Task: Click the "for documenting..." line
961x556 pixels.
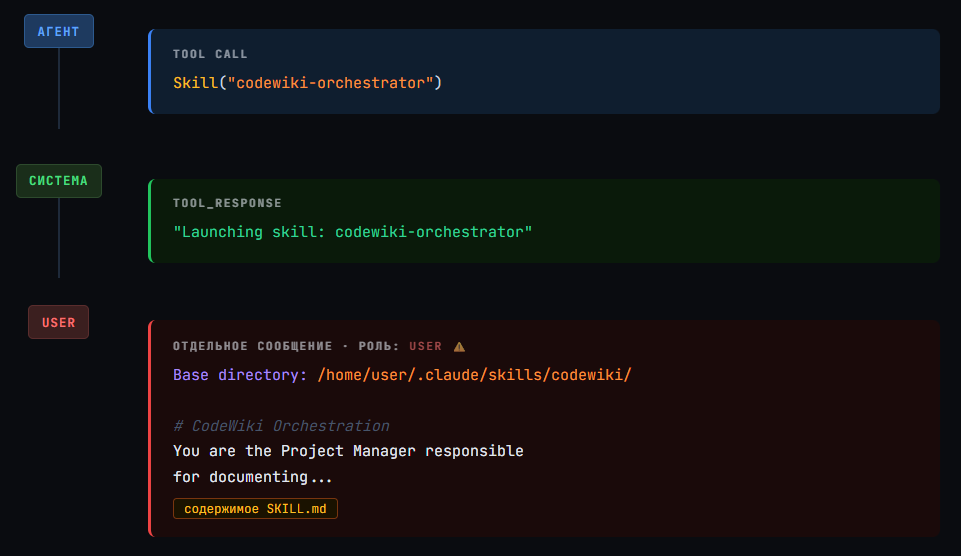Action: pos(252,477)
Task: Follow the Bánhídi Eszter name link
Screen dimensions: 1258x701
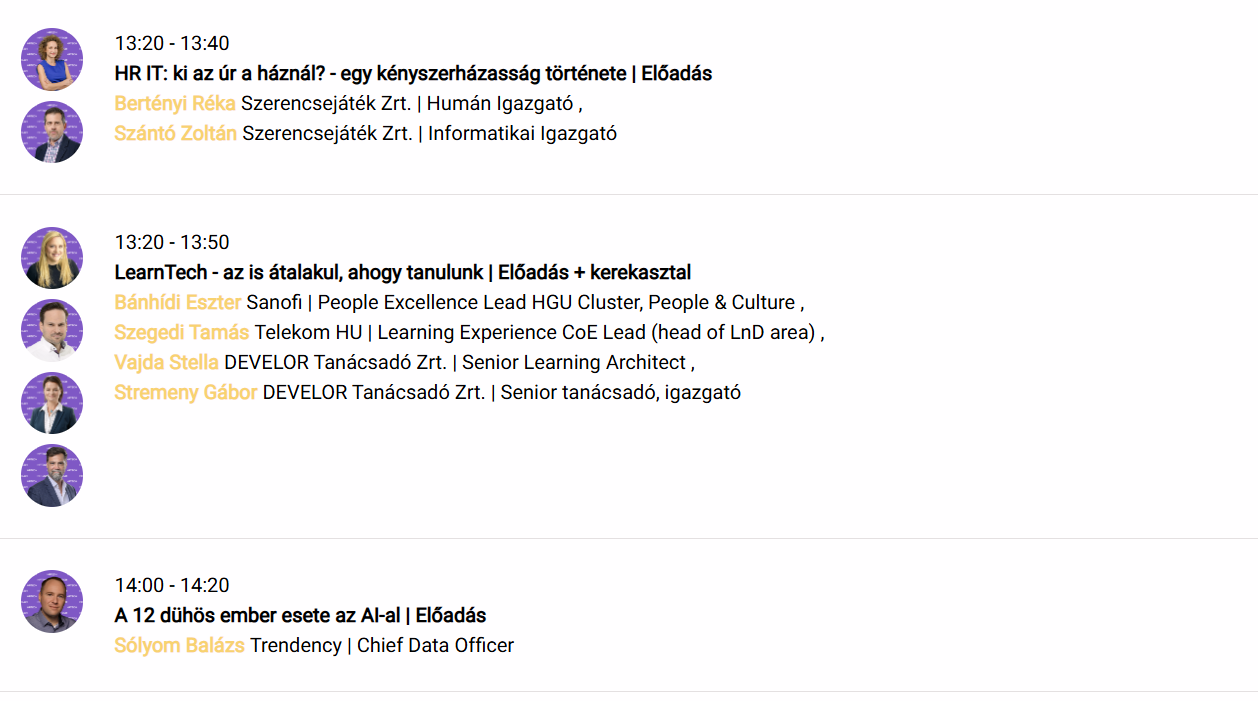Action: 178,302
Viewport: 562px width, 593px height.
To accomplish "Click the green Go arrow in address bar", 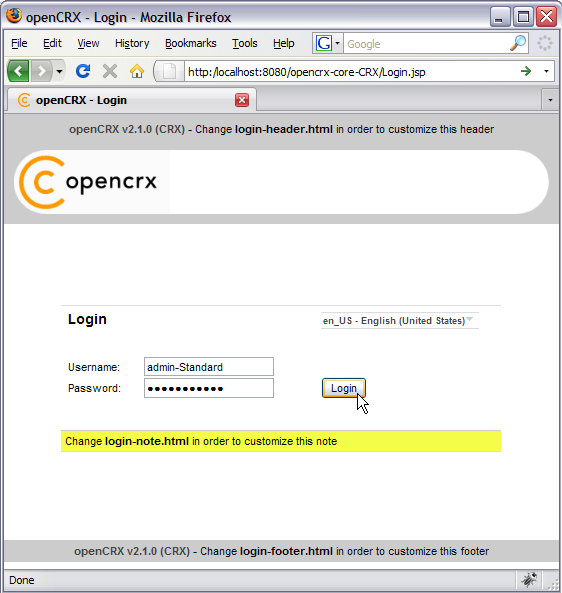I will click(526, 71).
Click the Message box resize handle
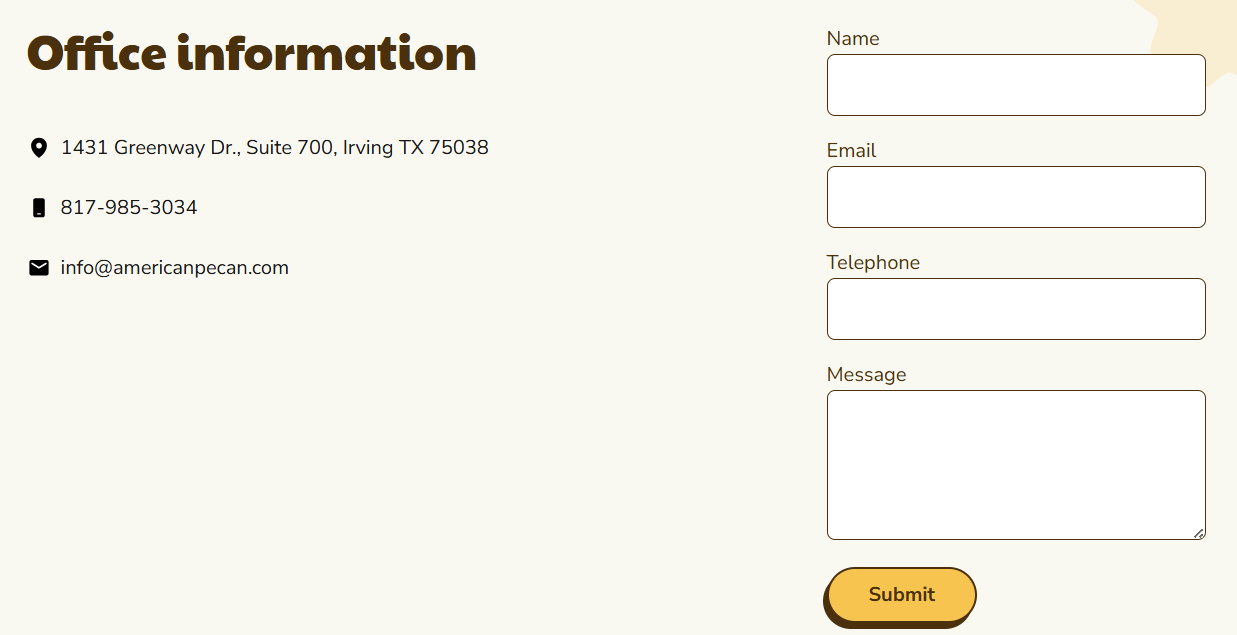The image size is (1237, 635). pos(1199,533)
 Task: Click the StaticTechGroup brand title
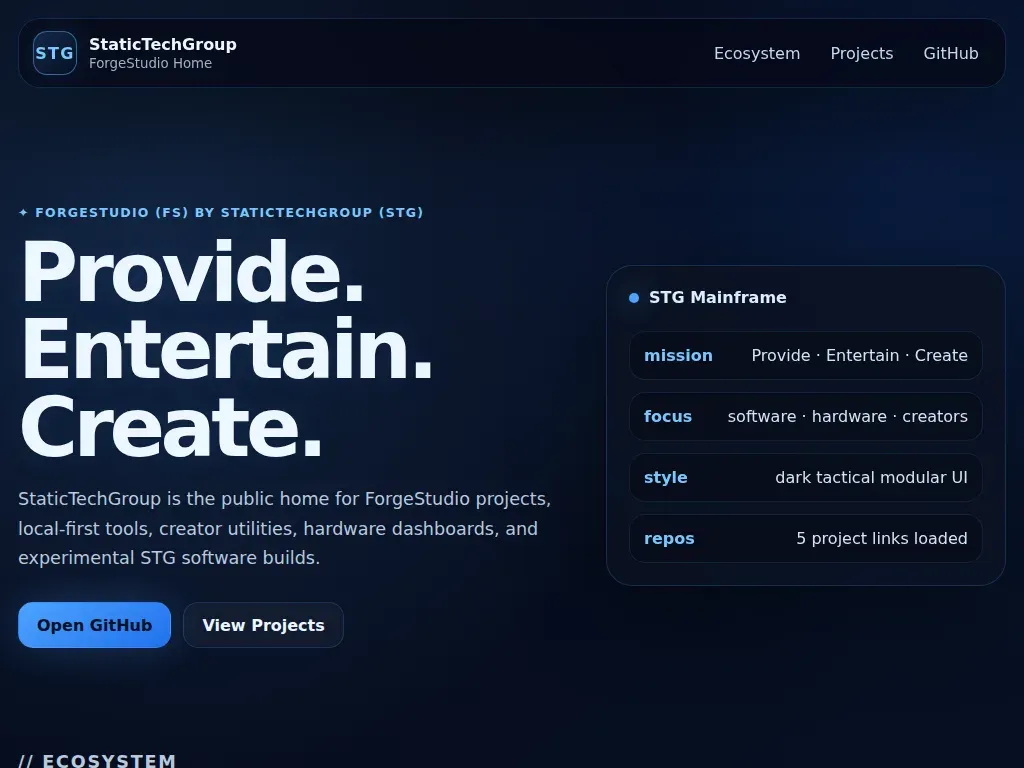point(163,44)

================

:: Exercise directions ::
Transcribe, without alteration, each line from the one with "Click the Message box resize handle" through the last line of the data; no pictures belong in the copy.

:: Written reply ::
Click the Message box resize handle
The image size is (1237, 635). pos(1199,533)
 Task: Click the StaticTechGroup brand title
point(163,44)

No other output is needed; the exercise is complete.